# Hallo, bin neu hier.



## Hanne-X19 (24. Okt. 2007)

Hallo,

ich bin neu hier, und möchte mich kurz vorstellen.
Ich heiße Hanne, bin 44Jahre und wohne in Ostfriesland.
Hatte zwar schon einige Beträge geschrieben, aber mich noch
nicht richtig vorgestellt. Möchte das hiermit nachholen.
Wir haben uns im Frühjahr auch einen Teich zugelegt.
Ca. 5m x 2,50m. Eine Zone ca. 60cm tief, und eine ca.90cm tief.
Habe mich hier schon eine ganze Zeit durchgelesen, und es steht nun 
für uns fest, das der Teich im nächsten Frühjahr noch einmal
umgebaut wird. Da wir auch Fische im Teich haben ist wohl eine Tiefe 
von knapp 90cm  recht wenig.

Gruß: Hanne

Anbei mal erste Bilder


----------



## sigfra (24. Okt. 2007)

*AW: Hallo, bin neu hier.*

Hallo Hanne...


WOW...  ... kann ich nur sagen...

dein Teich gefällt mir sehr gut... vor allem mit der " Brücke " von der Terrasse...

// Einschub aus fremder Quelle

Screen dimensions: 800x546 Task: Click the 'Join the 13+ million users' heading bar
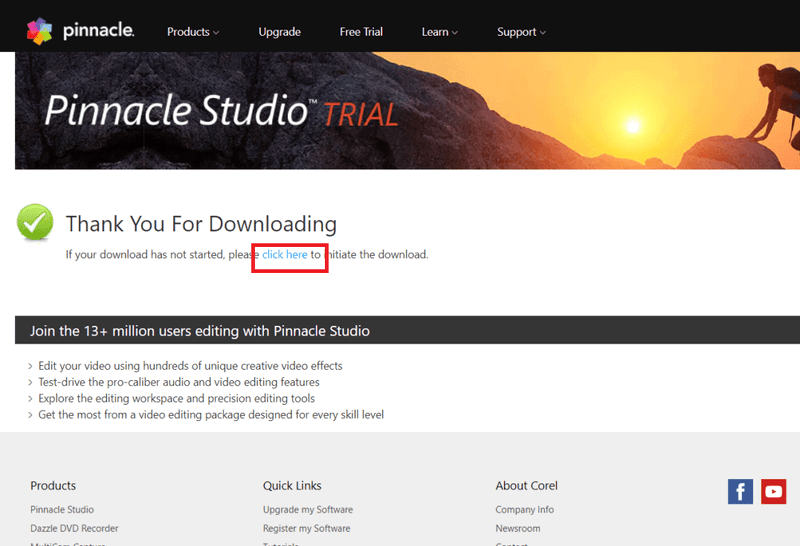(407, 330)
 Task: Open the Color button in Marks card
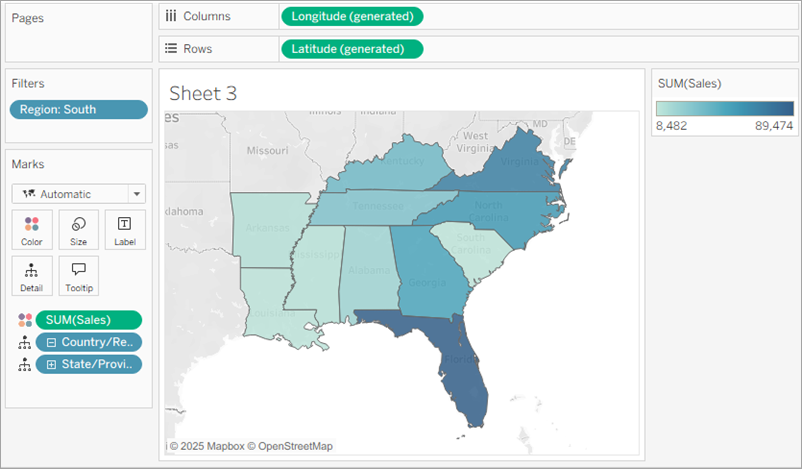point(31,229)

... wegen deinem Umbau... mach dir nix draus.. du wärst der erste Teichbesitzter, der seinen Teich nicht umbaut... ...

... aber halt uns doch auf dem laufenden... ...

... übrigens... bevor ich es vergeß....

Herzlich willkommen hier im Forum... wenn du Fragen hast, nur her damit...
... die werden mit Sicherheit beantwortet...


----------



## Chrisinger (24. Okt. 2007)

*AW: Hallo, bin neu hier.*

Morgen.....

Auch von mir ein Herzliches Willkommen bei den Teichbeklopten......

da haste dir ja was schönes gebuddelt.Sieht echt toll aus!

Wünsche dir hier viel spass beim lesen und posten.

Hier bist du richtig ......

LG Chris


----------



## jochen (24. Okt. 2007)

*AW: Hallo, bin neu hier.*

Hallo Hanne,

Herzlich Willkommen im Forum,

schön das du dich gleich mit Bildern vorgestellt hast... 

Dein Teich gefällt mir sehr gut,

fast zu schade für einen Umbau...:? 

Naja,

bei dem Besatz eigentlich nicht zu vermeiden,
 dann plan mal schön für das nächste Jahr.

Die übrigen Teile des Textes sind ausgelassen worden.